_Exercise requirements_
Format the data below as a JSON list of strings, with each line as its own string and all blank lines omitted.

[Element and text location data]
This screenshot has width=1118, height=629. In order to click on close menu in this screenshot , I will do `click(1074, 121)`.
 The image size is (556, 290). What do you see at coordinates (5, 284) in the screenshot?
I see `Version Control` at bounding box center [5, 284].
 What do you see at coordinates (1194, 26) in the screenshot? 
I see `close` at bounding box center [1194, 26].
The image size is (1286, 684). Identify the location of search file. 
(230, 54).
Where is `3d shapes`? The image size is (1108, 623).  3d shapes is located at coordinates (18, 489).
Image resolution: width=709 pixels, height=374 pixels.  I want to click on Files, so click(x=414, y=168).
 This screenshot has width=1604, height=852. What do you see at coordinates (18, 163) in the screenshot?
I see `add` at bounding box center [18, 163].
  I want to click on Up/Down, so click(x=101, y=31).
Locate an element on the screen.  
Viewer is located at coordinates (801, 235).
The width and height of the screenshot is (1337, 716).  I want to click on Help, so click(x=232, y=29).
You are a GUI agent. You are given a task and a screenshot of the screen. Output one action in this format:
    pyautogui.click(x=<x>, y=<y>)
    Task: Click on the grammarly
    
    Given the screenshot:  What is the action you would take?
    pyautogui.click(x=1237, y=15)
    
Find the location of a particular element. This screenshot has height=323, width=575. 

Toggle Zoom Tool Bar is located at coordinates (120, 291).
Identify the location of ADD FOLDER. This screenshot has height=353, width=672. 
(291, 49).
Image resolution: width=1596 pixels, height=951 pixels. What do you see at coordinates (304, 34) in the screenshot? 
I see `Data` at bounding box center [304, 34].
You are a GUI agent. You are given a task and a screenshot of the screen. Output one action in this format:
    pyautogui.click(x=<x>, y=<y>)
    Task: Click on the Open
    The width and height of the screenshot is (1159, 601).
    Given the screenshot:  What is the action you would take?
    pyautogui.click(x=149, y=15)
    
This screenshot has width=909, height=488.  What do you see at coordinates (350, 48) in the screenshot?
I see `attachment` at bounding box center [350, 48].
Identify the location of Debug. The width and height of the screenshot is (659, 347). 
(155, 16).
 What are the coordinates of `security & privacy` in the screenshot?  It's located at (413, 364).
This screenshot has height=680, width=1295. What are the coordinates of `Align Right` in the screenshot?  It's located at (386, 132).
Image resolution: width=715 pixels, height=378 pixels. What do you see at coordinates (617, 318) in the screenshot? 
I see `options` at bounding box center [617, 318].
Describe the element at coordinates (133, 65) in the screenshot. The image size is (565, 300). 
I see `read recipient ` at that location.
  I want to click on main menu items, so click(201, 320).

_Correct response_
[
  "This screenshot has width=1118, height=629. In order to click on close menu in this screenshot , I will do `click(1074, 121)`.",
  " The image size is (556, 290). What do you see at coordinates (5, 284) in the screenshot?",
  "I see `Version Control` at bounding box center [5, 284].",
  " What do you see at coordinates (1194, 26) in the screenshot? ",
  "I see `close` at bounding box center [1194, 26].",
  "The image size is (1286, 684). Identify the location of search file. ",
  "(230, 54).",
  "Where is `3d shapes`? The image size is (1108, 623).  3d shapes is located at coordinates (18, 489).",
  "Image resolution: width=709 pixels, height=374 pixels.  I want to click on Files, so click(x=414, y=168).",
  " This screenshot has width=1604, height=852. What do you see at coordinates (18, 163) in the screenshot?",
  "I see `add` at bounding box center [18, 163].",
  "  I want to click on Up/Down, so click(x=101, y=31).",
  "Locate an element on the screen.  ",
  "Viewer is located at coordinates (801, 235).",
  "The width and height of the screenshot is (1337, 716).  I want to click on Help, so click(x=232, y=29).",
  "You are a GUI agent. You are given a task and a screenshot of the screen. Output one action in this format:",
  "    pyautogui.click(x=<x>, y=<y>)",
  "    Task: Click on the grammarly",
  "    Given the screenshot:  What is the action you would take?",
  "    pyautogui.click(x=1237, y=15)",
  "Find the location of a particular element. This screenshot has height=323, width=575. ",
  "Toggle Zoom Tool Bar is located at coordinates (120, 291).",
  "Identify the location of ADD FOLDER. This screenshot has height=353, width=672. ",
  "(291, 49).",
  "Image resolution: width=1596 pixels, height=951 pixels. What do you see at coordinates (304, 34) in the screenshot? ",
  "I see `Data` at bounding box center [304, 34].",
  "You are a GUI agent. You are given a task and a screenshot of the screen. Output one action in this format:",
  "    pyautogui.click(x=<x>, y=<y>)",
  "    Task: Click on the Open",
  "    The width and height of the screenshot is (1159, 601).",
  "    Given the screenshot:  What is the action you would take?",
  "    pyautogui.click(x=149, y=15)",
  "This screenshot has width=909, height=488.  What do you see at coordinates (350, 48) in the screenshot?",
  "I see `attachment` at bounding box center [350, 48].",
  "Identify the location of Debug. The width and height of the screenshot is (659, 347). ",
  "(155, 16).",
  " What are the coordinates of `security & privacy` in the screenshot?  It's located at (413, 364).",
  "This screenshot has height=680, width=1295. What are the coordinates of `Align Right` in the screenshot?  It's located at (386, 132).",
  "Image resolution: width=715 pixels, height=378 pixels. What do you see at coordinates (617, 318) in the screenshot? ",
  "I see `options` at bounding box center [617, 318].",
  "Describe the element at coordinates (133, 65) in the screenshot. The image size is (565, 300). ",
  "I see `read recipient ` at that location.",
  "  I want to click on main menu items, so click(201, 320)."
]